- **INSTRUCTIONS FOR THE TASK**: Word for word, reproduce all of the entries shown below.

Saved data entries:
****************

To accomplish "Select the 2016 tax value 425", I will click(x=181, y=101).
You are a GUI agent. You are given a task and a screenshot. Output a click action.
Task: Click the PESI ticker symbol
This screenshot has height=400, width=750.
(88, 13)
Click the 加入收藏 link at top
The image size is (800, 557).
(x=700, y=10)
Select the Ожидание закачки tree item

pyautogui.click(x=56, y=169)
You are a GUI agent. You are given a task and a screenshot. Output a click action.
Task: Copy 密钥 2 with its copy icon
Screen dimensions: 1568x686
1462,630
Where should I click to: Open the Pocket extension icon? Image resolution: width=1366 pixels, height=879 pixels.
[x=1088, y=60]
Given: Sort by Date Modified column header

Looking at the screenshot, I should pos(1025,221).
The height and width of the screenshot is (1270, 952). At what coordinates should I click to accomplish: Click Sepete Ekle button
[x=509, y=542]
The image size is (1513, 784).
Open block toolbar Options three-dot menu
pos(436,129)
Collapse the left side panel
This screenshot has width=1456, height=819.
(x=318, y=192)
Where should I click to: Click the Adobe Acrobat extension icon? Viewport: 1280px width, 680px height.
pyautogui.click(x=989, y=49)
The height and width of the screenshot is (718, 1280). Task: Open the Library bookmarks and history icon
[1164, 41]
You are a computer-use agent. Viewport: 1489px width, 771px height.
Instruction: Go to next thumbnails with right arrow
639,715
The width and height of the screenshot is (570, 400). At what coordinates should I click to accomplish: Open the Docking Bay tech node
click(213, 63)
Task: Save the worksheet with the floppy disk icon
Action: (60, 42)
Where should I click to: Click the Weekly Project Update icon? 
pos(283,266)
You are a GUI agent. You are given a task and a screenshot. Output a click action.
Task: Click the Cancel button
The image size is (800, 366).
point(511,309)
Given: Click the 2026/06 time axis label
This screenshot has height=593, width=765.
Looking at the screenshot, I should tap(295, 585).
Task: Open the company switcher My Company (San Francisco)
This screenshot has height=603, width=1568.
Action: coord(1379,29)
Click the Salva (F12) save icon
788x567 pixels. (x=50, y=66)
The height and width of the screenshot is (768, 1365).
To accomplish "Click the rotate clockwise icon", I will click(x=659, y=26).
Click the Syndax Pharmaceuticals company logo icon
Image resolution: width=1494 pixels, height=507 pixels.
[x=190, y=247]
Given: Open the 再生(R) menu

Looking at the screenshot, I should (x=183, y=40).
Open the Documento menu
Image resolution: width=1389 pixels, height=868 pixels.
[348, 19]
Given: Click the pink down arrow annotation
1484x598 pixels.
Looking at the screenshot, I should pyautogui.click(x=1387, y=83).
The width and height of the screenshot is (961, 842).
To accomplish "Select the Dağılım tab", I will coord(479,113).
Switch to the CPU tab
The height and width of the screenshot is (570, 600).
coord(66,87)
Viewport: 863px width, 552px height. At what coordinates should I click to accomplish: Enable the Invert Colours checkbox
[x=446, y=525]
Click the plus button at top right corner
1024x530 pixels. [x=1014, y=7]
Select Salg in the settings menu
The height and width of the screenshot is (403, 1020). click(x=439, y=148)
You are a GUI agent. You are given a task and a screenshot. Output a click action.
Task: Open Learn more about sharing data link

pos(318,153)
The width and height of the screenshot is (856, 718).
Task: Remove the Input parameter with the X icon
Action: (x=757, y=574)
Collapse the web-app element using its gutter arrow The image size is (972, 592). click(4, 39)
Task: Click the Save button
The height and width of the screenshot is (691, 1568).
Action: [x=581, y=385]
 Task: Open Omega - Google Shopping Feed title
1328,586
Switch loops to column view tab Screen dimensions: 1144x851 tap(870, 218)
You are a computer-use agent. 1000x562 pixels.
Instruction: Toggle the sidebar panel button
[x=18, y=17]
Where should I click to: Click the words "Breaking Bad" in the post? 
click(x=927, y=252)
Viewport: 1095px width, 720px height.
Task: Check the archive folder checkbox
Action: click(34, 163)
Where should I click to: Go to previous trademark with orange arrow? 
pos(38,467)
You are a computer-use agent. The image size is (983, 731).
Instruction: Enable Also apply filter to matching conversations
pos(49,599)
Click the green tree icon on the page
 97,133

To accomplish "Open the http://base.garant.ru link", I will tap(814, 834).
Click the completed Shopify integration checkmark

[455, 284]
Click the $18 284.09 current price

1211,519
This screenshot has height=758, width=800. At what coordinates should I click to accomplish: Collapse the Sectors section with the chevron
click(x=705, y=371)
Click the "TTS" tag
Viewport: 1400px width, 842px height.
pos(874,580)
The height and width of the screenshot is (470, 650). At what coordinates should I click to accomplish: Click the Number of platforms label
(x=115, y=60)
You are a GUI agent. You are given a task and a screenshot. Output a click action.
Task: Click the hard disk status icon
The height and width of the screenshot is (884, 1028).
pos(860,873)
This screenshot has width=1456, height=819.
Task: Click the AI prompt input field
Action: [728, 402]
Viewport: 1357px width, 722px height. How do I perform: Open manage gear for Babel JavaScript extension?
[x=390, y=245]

****************

- **EXPECTED ANSWER**:
To accomplish "Select the 2016 tax value 425", I will click(x=181, y=101).
You are a GUI agent. You are given a task and a screenshot. Output a click action.
Task: Click the PESI ticker symbol
This screenshot has height=400, width=750.
(88, 13)
Click the 加入收藏 link at top
The image size is (800, 557).
(x=700, y=10)
Select the Ожидание закачки tree item

pyautogui.click(x=56, y=169)
You are a GUI agent. You are given a task and a screenshot. Output a click action.
Task: Copy 密钥 2 with its copy icon
Screen dimensions: 1568x686
1462,630
Where should I click to: Open the Pocket extension icon? Image resolution: width=1366 pixels, height=879 pixels.
[x=1088, y=60]
Given: Sort by Date Modified column header

Looking at the screenshot, I should pos(1025,221).
The height and width of the screenshot is (1270, 952). At what coordinates should I click to accomplish: Click Sepete Ekle button
[x=509, y=542]
The image size is (1513, 784).
Open block toolbar Options three-dot menu
pos(436,129)
Collapse the left side panel
This screenshot has width=1456, height=819.
(x=318, y=192)
Where should I click to: Click the Adobe Acrobat extension icon? Viewport: 1280px width, 680px height.
pyautogui.click(x=989, y=49)
The height and width of the screenshot is (718, 1280). Task: Open the Library bookmarks and history icon
[1164, 41]
You are a computer-use agent. Viewport: 1489px width, 771px height.
Instruction: Go to next thumbnails with right arrow
639,715
The width and height of the screenshot is (570, 400). At what coordinates should I click to accomplish: Open the Docking Bay tech node
click(213, 63)
Task: Save the worksheet with the floppy disk icon
Action: (60, 42)
Where should I click to: Click the Weekly Project Update icon? 
pos(283,266)
You are a GUI agent. You are given a task and a screenshot. Output a click action.
Task: Click the Cancel button
The image size is (800, 366).
point(511,309)
Given: Click the 2026/06 time axis label
This screenshot has height=593, width=765.
Looking at the screenshot, I should tap(295, 585).
Task: Open the company switcher My Company (San Francisco)
This screenshot has height=603, width=1568.
Action: coord(1379,29)
Click the Salva (F12) save icon
788x567 pixels. (x=50, y=66)
The height and width of the screenshot is (768, 1365).
To accomplish "Click the rotate clockwise icon", I will click(x=659, y=26).
Click the Syndax Pharmaceuticals company logo icon
Image resolution: width=1494 pixels, height=507 pixels.
[x=190, y=247]
Given: Open the 再生(R) menu

Looking at the screenshot, I should (x=183, y=40).
Open the Documento menu
Image resolution: width=1389 pixels, height=868 pixels.
[348, 19]
Given: Click the pink down arrow annotation
1484x598 pixels.
Looking at the screenshot, I should pyautogui.click(x=1387, y=83).
The width and height of the screenshot is (961, 842).
To accomplish "Select the Dağılım tab", I will coord(479,113).
Switch to the CPU tab
The height and width of the screenshot is (570, 600).
coord(66,87)
Viewport: 863px width, 552px height. At what coordinates should I click to accomplish: Enable the Invert Colours checkbox
[x=446, y=525]
Click the plus button at top right corner
1024x530 pixels. [x=1014, y=7]
Select Salg in the settings menu
The height and width of the screenshot is (403, 1020). click(x=439, y=148)
You are a GUI agent. You are given a task and a screenshot. Output a click action.
Task: Open Learn more about sharing data link

pos(318,153)
The width and height of the screenshot is (856, 718).
Task: Remove the Input parameter with the X icon
Action: (x=757, y=574)
Collapse the web-app element using its gutter arrow The image size is (972, 592). click(4, 39)
Task: Click the Save button
The height and width of the screenshot is (691, 1568).
Action: [x=581, y=385]
 Task: Open Omega - Google Shopping Feed title
1328,586
Switch loops to column view tab Screen dimensions: 1144x851 tap(870, 218)
You are a computer-use agent. 1000x562 pixels.
Instruction: Toggle the sidebar panel button
[x=18, y=17]
Where should I click to: Click the words "Breaking Bad" in the post? 
click(x=927, y=252)
Viewport: 1095px width, 720px height.
Task: Check the archive folder checkbox
Action: click(34, 163)
Where should I click to: Go to previous trademark with orange arrow? 
pos(38,467)
You are a computer-use agent. The image size is (983, 731).
Instruction: Enable Also apply filter to matching conversations
pos(49,599)
Click the green tree icon on the page
 97,133

To accomplish "Open the http://base.garant.ru link", I will tap(814, 834).
Click the completed Shopify integration checkmark

[455, 284]
Click the $18 284.09 current price

1211,519
This screenshot has height=758, width=800. At what coordinates should I click to accomplish: Collapse the Sectors section with the chevron
click(x=705, y=371)
Click the "TTS" tag
Viewport: 1400px width, 842px height.
pos(874,580)
The height and width of the screenshot is (470, 650). At what coordinates should I click to accomplish: Click the Number of platforms label
(x=115, y=60)
You are a GUI agent. You are given a task and a screenshot. Output a click action.
Task: Click the hard disk status icon
The height and width of the screenshot is (884, 1028).
pos(860,873)
This screenshot has width=1456, height=819.
Task: Click the AI prompt input field
Action: [728, 402]
Viewport: 1357px width, 722px height. How do I perform: Open manage gear for Babel JavaScript extension?
[x=390, y=245]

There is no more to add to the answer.